* [TASK INSTRUCTIONS]: From the first line down to the line containing "Given: Click the", print the records below exactly, leaving every picture out.

---+---

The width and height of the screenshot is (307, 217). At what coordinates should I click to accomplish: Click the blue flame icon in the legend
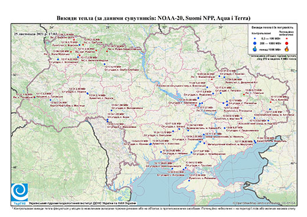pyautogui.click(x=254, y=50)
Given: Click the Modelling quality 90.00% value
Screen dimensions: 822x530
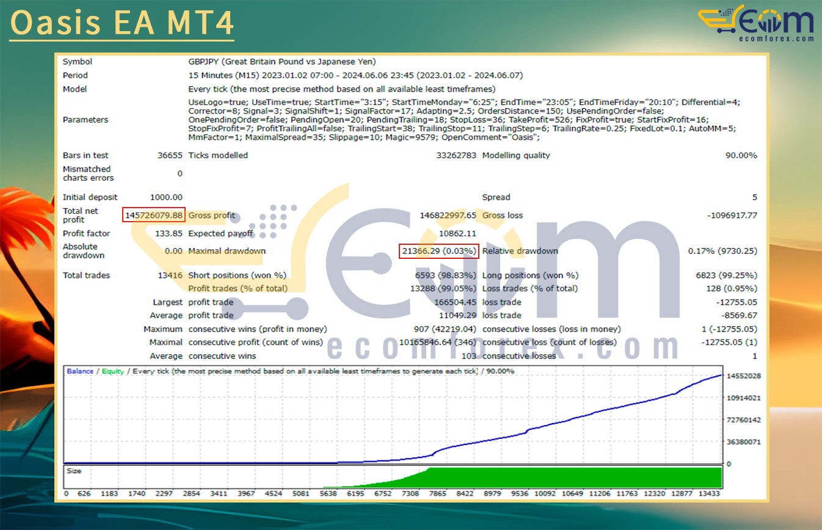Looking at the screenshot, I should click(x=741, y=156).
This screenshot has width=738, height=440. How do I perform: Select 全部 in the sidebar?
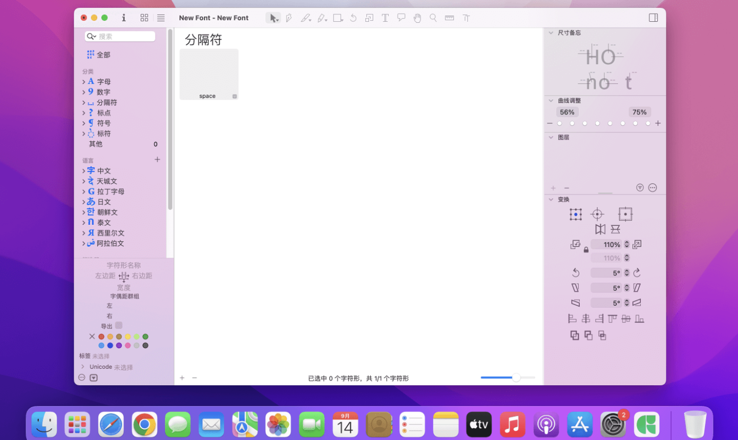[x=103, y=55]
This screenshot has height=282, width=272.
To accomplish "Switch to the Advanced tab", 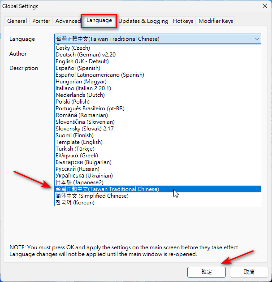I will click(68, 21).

---+---

* [ANSWER SPACE]:
The width and height of the screenshot is (307, 217). At what coordinates should I click to accomplish: Click the blue flame icon in the legend
pyautogui.click(x=254, y=50)
Given: Click the Modelling quality 90.00% value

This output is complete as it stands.